▸ 页面摘录:
=====
Python实战---爬取B站视频弹幕和评论以及评论的评论

文章目录

      • 使用requests库爬取B站视频弹幕和评论以及评论的评论
        • 爬取目标
        • 主要有四个获取数据的URL
          • 1、爬取目标视频的URL
          • 2、爬取目标视频弹幕的URL
          • 3、爬取目标视频的评论URL
          • 4、爬取目标视频评论的评论的URL
        • 实现代码
        • 运行结果

使用requests库爬取B站视频弹幕和评论以及评论的评论

爬取目标

明星大侦探巨想谈恋爱(上)、(下)和头号玩家Ⅱ(上)、(下)

urls = [
        'https://www.bilibili.com/video/BV1St411S7GP',  # 巨想谈恋爱
        'https://www.bilibili.com/video/BV1Ut411i7dk',
        'https://www.bilibili.com/video/BV14t411a7aN',  # 头号玩家
        'https://www.bilibili.com/video/BV1xt41187ti'
    ]

主要有四个获取数据的URL

1、爬取目标视频的URL

例如:https://www.bilibili.com/video/BV14t411a7aN

  • 根据url获取BV号
  • 从返回的请求页面中获取av号
    Python实战---爬取B站视频弹幕和评论以及评论的评论_第1张图片
  • 根据BV号获取cid(cid是获取弹幕url中的参数)
    URL为:https://api.bilibili.com/x/player/pagelist?bvid=BV14t411a7aN&jsonp=jsonp
    返回结果如下:
    在这里插入图片描述
2、爬取目标视频弹幕的URL

请求的URL:http://comment.bilibili.com/72211064.xml
返回结果如下:
Python实战---爬取B站视频弹幕和评论以及评论的评论_第2张图片
可以看到是xml格式的数据,之后解析即可,具体解析代码:

response = requests.get(danmu_url, headers=headers)
if response.status_code == 200:
with open('bilibili.xml', 'wb') as fp:
   fp.write(response.content)
html_comment = etree.parse('bilibili.xml', etree.HTMLParser())
ds = html_comment.xpath('//d')
danmu_list = []
for d in ds:
	p = d.xpath('./@p')[0].split(',')
	danmu_current_time = p[0]  # 弹幕出现的时间
	danmu_mode = p[1]  # 弹幕模式:1..3 滚动弹幕 4底端弹幕 5顶端弹幕 6.逆向弹幕 7精准定位 8高级弹幕
	danmu_font_size = p[2]  # 弹幕字号
	danmu_font_color = p[3]  # 弹幕字体颜色
	danmu_send_time = p[4]  # 弹幕发送的时间
	danmu_send_time = timestamp_datetime(int(danmu_send_time))
=====
▸ 书面练习 A:
根据爬取B站弹幕的文章回答:
(i) 爬取弹幕时请求的URL是什么?
(ii) 文中说cid是什么的参数?
(iii) 弹幕模式取值为4时表示哪种弹幕?
▸ 书面练习 B:
把爬取B站弹幕的文章中的这句话译成英文:"根据BV号获取cid(cid是获取弹幕url中的参数)"
▸ 书面练习 C:
从最后一行之后续写爬取B站弹幕的文章。

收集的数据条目
=====
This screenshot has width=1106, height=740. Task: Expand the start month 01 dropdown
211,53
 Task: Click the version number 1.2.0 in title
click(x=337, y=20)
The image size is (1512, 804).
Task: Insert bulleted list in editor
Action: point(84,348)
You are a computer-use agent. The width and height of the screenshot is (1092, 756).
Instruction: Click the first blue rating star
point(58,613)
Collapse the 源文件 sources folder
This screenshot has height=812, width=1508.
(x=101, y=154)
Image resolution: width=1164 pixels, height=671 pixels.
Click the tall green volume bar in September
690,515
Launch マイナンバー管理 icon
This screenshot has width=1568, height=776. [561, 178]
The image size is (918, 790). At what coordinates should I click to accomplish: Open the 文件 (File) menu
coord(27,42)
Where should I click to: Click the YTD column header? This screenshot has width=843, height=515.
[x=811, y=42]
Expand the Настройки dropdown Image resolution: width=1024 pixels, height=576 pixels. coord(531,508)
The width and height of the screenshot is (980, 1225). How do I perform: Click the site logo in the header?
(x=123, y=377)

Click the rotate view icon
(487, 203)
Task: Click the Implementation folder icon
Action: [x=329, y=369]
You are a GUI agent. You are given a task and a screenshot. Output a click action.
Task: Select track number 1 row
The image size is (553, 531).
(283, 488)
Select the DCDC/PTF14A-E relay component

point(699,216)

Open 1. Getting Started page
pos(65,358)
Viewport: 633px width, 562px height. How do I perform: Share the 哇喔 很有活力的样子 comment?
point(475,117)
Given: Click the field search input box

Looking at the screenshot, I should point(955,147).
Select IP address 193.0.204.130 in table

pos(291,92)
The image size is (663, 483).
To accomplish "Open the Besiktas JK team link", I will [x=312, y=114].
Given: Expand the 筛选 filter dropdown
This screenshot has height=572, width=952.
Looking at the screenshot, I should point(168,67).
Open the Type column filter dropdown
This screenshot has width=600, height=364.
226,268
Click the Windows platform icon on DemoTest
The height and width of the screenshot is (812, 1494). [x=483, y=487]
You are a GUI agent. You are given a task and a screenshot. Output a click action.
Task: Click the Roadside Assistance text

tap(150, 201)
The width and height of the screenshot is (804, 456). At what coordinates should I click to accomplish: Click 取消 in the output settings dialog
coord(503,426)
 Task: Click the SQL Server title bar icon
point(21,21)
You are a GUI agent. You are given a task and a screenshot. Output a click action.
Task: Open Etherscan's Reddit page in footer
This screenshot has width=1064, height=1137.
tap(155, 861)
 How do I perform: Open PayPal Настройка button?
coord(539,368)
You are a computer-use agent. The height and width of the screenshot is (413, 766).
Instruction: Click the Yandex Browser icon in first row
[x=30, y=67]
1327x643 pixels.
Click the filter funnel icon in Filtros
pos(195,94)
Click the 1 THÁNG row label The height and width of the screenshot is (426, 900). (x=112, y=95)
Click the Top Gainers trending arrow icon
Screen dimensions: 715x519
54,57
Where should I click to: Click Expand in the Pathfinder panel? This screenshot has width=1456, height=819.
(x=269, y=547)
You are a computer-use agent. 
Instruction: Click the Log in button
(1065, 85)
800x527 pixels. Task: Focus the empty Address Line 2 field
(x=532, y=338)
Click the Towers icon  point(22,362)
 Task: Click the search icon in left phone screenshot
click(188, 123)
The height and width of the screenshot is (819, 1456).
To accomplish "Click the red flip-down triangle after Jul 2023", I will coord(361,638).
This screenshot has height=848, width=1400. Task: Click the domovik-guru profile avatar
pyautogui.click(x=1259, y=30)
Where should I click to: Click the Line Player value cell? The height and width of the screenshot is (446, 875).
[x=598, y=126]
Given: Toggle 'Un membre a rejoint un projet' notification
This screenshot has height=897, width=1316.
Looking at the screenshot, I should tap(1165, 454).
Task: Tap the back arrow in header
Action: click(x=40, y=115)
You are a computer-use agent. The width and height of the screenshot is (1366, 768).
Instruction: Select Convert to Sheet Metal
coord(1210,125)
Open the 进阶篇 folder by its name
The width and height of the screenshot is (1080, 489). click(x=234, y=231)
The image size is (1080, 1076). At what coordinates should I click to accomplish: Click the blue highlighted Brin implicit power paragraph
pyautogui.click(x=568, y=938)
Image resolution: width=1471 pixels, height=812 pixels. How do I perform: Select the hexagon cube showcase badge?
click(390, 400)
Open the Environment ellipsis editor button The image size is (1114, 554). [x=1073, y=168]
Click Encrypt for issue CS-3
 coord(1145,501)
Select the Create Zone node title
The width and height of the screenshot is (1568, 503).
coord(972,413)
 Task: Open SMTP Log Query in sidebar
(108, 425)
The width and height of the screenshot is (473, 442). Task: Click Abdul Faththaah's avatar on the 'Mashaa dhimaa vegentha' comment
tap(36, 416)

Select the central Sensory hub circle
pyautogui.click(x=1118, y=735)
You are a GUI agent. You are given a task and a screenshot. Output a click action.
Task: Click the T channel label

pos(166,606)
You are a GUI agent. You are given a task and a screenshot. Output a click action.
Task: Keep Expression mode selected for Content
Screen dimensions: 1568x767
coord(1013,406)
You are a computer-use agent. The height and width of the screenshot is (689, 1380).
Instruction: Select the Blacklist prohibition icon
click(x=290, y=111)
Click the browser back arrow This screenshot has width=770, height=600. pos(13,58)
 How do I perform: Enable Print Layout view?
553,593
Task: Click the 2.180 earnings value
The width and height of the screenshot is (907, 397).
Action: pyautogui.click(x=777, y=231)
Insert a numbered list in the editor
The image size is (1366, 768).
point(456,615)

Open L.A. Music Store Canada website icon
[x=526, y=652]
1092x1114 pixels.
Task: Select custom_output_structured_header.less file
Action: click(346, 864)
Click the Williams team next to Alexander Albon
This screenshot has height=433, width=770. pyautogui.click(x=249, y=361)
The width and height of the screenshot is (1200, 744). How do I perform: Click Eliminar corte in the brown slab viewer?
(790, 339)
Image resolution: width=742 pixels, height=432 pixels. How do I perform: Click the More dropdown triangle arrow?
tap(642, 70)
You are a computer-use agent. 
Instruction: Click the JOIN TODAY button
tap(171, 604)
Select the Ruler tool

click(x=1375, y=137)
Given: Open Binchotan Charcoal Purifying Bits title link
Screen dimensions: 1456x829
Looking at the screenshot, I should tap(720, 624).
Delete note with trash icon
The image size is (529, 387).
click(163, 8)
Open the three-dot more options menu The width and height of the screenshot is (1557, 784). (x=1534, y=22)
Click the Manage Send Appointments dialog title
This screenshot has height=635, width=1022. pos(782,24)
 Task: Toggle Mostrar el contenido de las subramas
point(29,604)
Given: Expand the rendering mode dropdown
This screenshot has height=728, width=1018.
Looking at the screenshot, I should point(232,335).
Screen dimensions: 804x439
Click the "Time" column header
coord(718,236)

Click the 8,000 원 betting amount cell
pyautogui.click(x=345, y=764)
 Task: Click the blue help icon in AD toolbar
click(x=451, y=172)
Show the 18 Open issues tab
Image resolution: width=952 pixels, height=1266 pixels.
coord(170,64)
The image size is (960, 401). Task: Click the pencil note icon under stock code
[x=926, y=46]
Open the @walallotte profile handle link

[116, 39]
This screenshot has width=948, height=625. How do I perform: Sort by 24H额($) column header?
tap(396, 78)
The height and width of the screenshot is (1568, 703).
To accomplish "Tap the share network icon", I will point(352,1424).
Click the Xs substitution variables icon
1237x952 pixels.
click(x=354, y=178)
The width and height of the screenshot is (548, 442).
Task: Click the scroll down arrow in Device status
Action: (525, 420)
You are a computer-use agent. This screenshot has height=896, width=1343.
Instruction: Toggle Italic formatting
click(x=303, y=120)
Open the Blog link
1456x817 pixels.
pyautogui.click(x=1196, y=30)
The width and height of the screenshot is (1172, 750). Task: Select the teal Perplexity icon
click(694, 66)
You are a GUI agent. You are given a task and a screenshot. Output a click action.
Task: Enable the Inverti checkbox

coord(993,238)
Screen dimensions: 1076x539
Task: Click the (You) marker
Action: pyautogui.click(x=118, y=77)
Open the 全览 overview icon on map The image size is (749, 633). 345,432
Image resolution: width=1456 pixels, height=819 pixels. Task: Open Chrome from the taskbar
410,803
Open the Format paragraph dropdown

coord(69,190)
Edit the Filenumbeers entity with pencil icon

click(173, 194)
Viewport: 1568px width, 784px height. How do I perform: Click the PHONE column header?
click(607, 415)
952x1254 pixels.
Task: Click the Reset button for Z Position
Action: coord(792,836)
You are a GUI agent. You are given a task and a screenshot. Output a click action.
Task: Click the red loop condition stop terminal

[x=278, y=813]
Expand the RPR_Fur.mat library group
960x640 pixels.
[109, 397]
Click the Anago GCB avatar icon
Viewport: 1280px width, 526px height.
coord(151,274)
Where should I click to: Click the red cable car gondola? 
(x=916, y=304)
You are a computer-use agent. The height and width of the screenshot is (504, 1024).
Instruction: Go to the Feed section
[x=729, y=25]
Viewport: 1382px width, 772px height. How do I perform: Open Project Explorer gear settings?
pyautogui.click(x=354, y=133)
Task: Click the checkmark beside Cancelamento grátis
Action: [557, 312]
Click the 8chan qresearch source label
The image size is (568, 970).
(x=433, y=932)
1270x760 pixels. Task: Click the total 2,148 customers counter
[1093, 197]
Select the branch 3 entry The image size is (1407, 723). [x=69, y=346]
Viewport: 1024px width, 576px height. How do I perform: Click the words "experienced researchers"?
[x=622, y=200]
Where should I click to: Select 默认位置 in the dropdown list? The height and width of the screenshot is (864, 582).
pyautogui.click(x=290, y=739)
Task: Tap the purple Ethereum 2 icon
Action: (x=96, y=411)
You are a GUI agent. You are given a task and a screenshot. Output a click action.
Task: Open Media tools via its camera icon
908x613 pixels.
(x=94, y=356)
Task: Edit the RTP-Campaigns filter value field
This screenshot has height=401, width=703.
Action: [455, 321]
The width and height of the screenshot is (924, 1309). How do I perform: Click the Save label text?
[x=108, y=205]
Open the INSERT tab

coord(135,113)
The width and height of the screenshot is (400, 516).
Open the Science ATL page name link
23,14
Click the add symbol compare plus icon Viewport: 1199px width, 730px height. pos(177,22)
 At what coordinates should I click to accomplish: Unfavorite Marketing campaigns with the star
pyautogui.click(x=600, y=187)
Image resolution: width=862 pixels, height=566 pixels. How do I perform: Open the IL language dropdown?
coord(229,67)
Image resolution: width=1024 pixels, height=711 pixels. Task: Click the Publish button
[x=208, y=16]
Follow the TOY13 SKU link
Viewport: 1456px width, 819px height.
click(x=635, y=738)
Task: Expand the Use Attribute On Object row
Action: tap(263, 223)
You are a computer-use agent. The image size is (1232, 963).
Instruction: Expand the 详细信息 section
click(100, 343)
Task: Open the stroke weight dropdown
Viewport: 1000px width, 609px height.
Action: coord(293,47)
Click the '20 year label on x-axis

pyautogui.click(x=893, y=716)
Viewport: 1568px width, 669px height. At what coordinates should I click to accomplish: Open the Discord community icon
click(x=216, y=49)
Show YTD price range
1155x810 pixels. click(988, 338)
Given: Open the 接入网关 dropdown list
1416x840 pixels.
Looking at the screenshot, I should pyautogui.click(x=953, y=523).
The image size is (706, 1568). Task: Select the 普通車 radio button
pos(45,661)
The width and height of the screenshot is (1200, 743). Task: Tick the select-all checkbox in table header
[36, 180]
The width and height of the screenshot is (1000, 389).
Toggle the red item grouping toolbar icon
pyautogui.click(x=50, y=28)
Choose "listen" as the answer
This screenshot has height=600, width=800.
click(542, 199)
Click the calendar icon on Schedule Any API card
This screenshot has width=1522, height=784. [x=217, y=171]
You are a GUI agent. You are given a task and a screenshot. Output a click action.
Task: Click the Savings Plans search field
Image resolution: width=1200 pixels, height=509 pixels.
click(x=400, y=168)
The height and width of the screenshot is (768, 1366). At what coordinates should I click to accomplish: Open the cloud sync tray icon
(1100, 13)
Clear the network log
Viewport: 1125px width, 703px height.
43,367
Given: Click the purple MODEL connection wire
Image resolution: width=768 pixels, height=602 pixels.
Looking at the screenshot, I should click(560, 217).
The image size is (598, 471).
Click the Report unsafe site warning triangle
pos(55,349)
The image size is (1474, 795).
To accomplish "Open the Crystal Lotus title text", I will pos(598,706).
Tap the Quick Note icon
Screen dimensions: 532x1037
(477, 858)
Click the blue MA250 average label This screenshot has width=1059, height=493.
=====
▸ 参考答案 A:
(i) http://comment.bilibili.com/72211064.xml
(ii) 获取弹幕url中的参数。
(iii) 底端弹幕。

▸ 参考答案 B:
Get the cid based on the BV number (cid is a parameter in the URL for fetching the danmaku).

▸ 参考答案 C:
	danmu_pool = p[5]  # 弹幕池 0普通池 1字幕池 2特殊池 【目前特殊池为高级弹幕专用】
	danmu_send_id = p[6]  # 弹幕发送者id
	danmu_id = p[7]  # 弹幕在弹幕数据库中的id
	text = d.xpath('./text()')[0]
	comment = {
	   'danmu_current_time': danmu_current_time,
	   'danmu_send_time': danmu_send_time,
	   'danmu_send_id': danmu_send_id,
	   'text': text
	}
danmu_list.append(comment)
3、爬取目标视频的评论URL

URL:https://api.bilibili.com/x/v2/reply?pn=1&type=1&oid=41111008&sort=1
其中oid就是之前获取到的av号
返回结果如下:
Python实战---爬取B站视频弹幕和评论以及评论的评论_第3张图片

4、爬取目标视频评论的评论的URL

URL:https://api.bilibili.com/x/v2/reply/reply?&pn=1&type=1&oid=41111008&ps=10&root=1327071827
其返回结果如下:
Python实战---爬取B站视频弹幕和评论以及评论的评论_第4张图片
ps字段就是每页10条记录
root字段就是获取到评论的数据里面的rpid,如下图:
Python实战---爬取B站视频弹幕和评论以及评论的评论_第5张图片

实现代码

'''
@Description: 爬取B站弹幕和评论
@Author: sikaozhifu
@Date: 2020-06-24 11:29:58
@LastEditTime: 2020-07-02 19:13:42
@LastEditors: Please set LastEditors
'''
import requests
from lxml import etree
import re
import time
import pymongo
import math
from pyecharts import options
from pyecharts.charts import Bar
headers = {
    'User-Agent':
    'Mozilla/5.0 (Windows NT 10.0; Win64; x64) AppleWebKit/537.36 (KHTML, like Gecko) Chrome/83.0.4103.97 Safari/537.36'
}

'''
@description: 日期格式转换
@param : value
@return: dt
'''


def timestamp_datetime(value):
    format = r'%Y-%m-%d %H:%M:%S'
    # value为传入的值为时间戳(整形),如:1332888820
    value = time.localtime(value)
    # 经过localtime转换后变成
    # time.struct_time(tm_year=2012, tm_mon=3, tm_mday=28, tm_hour=6, tm_min=53, tm_sec=40, tm_wday=2, tm_yday=88, tm_isdst=0)
    # 最后再经过strftime函数转换为正常日期格式。
    dt = time.strftime(format, value)
    return dt


def parse_data(dbname):
    com = dbname.comments
    perfix = 'https:'
    urls = [
        'https://www.bilibili.com/video/BV1St411S7GP',  # 巨想谈恋爱
        'https://www.bilibili.com/video/BV1Ut411i7dk',
        'https://www.bilibili.com/video/BV14t411a7aN',  # 头号玩家
        'https://www.bilibili.com/video/BV1xt41187ti'
    ]
    ID = 0
    for url in urls:
        response = requests.get(url, headers=headers)
        html = etree.HTML(response.text)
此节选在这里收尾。